Photometry
Last updated on 2023-05-15 | Edit this page
Overview
Questions
- How do we use Matplotlib to define a polygon and select points that fall inside it?
Objectives
- Use isochrone data to specify a polygon and determine which points fall inside it.
- Use Matplotlib features to customize the appearance of figures.
In the previous episode we downloaded photometry data from Pan-STARRS, which is available from the same server we have been using to get Gaia data.
The next step in the analysis is to select candidate stars based on the photometry data. The following figure from the paper is a color-magnitude diagram showing the stars we previously selected based on proper motion:
In red is a theoretical isochrone, showing where we expect the stars in GD-1 to fall based on the metallicity and age of their original globular cluster.
By selecting stars in the shaded area, we can further distinguish the main sequence of GD-1 from mostly younger background stars.
Outline
We will reload the data from the previous episode and make a color-magnitude diagram.
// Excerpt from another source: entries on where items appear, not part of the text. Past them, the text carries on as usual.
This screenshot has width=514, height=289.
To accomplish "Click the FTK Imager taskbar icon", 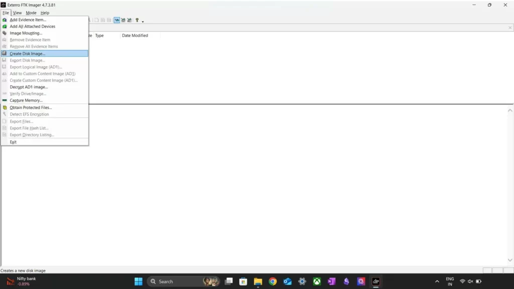I will [x=375, y=281].
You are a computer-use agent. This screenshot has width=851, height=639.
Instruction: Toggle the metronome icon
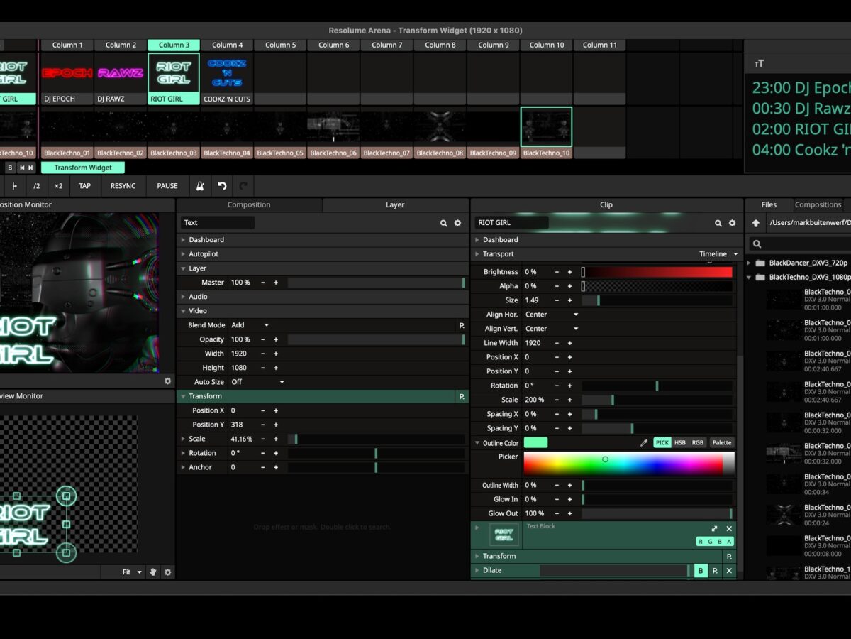[200, 186]
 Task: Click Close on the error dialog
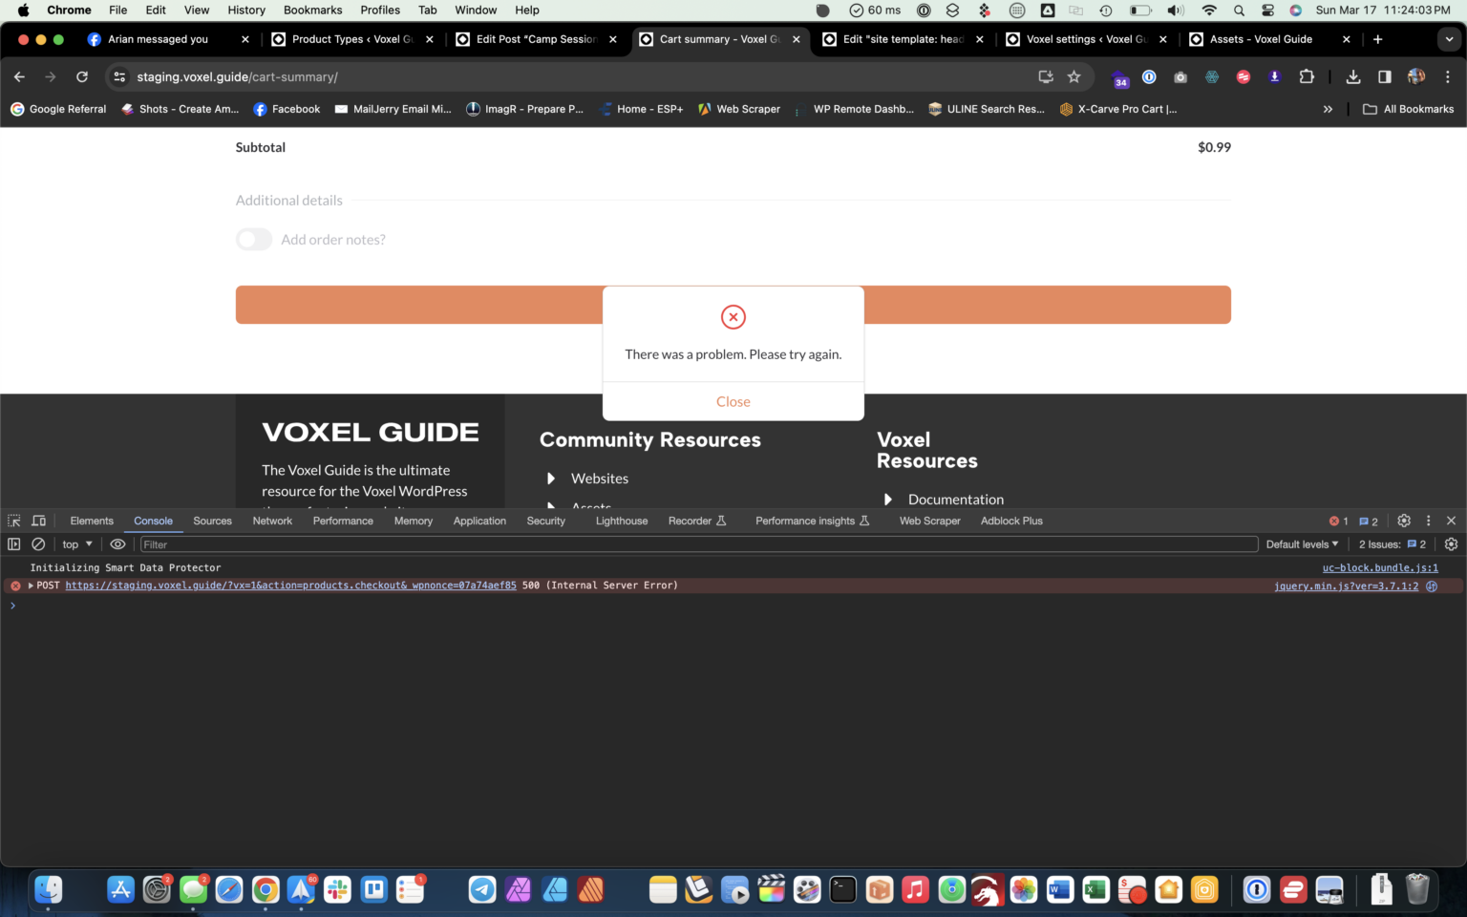click(733, 401)
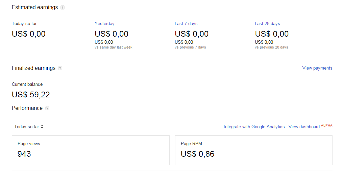
Task: Click the View payments link
Action: tap(317, 68)
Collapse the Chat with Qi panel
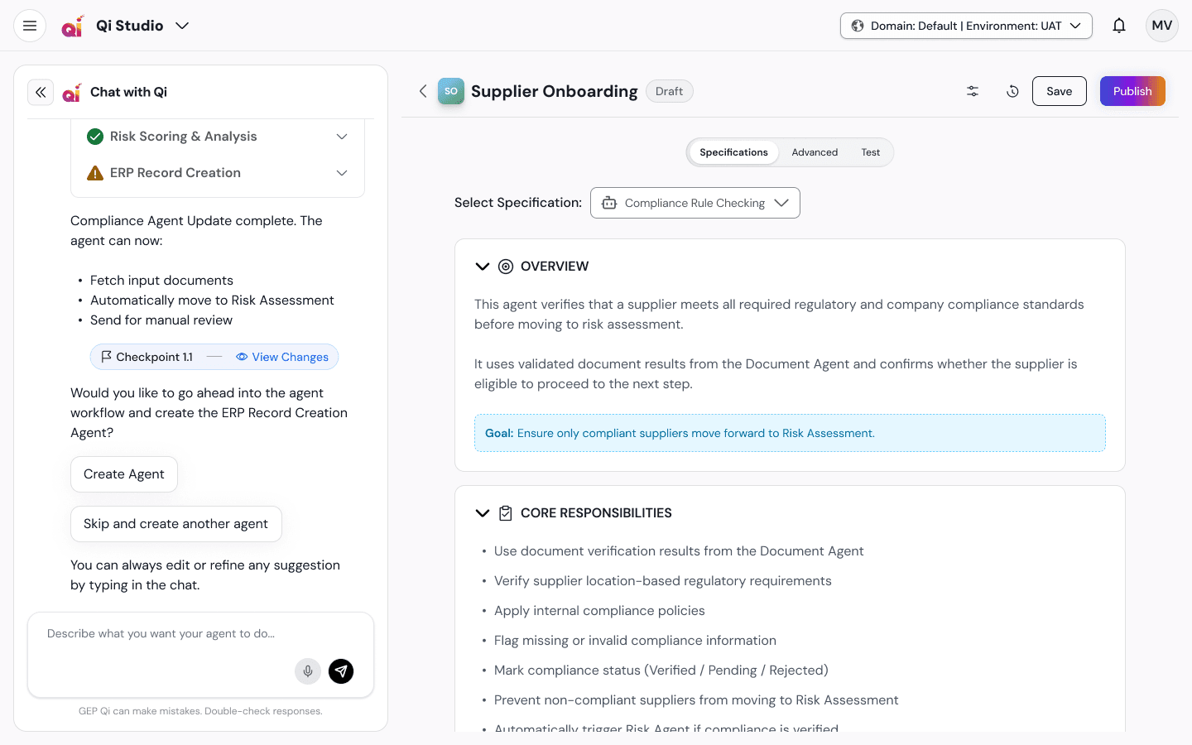Image resolution: width=1192 pixels, height=745 pixels. (41, 92)
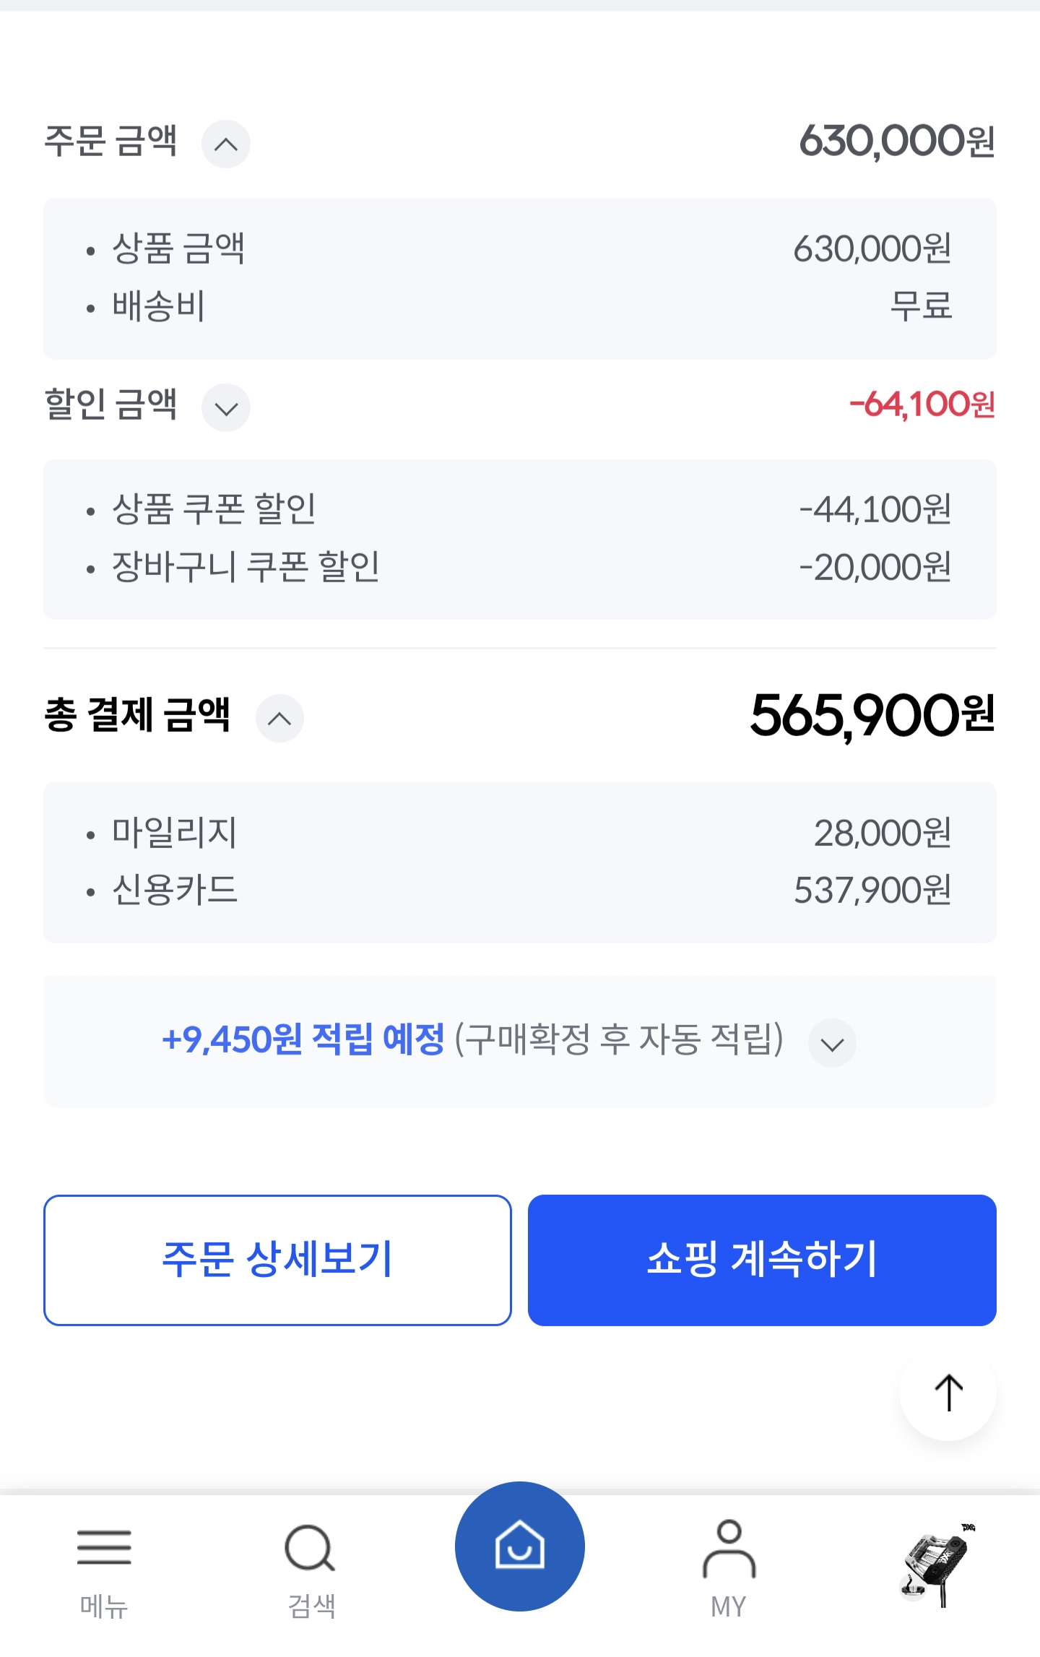Toggle the 할인 금액 chevron
1040x1657 pixels.
[226, 408]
We will use an isochrone computed by MIST to specify a polygonal region in the color-magnitude diagram and select the stars inside of it.
Starting from this episode
If you are starting a new notebook for this episode, expand this section for information you will need to get started.
In the previous episode, we selected stars in GD-1 based on proper motion and downloaded the spatial, proper motion, and photometry information by joining the Gaia and PanSTARRs datasets. We will use that data for this episode. Whether you are working from a new notebook or coming back from a checkpoint, reloading the data will save you from having to run the query again.
If you are starting this episode here or starting this episode in a new notebook, you will need run the following lines of code.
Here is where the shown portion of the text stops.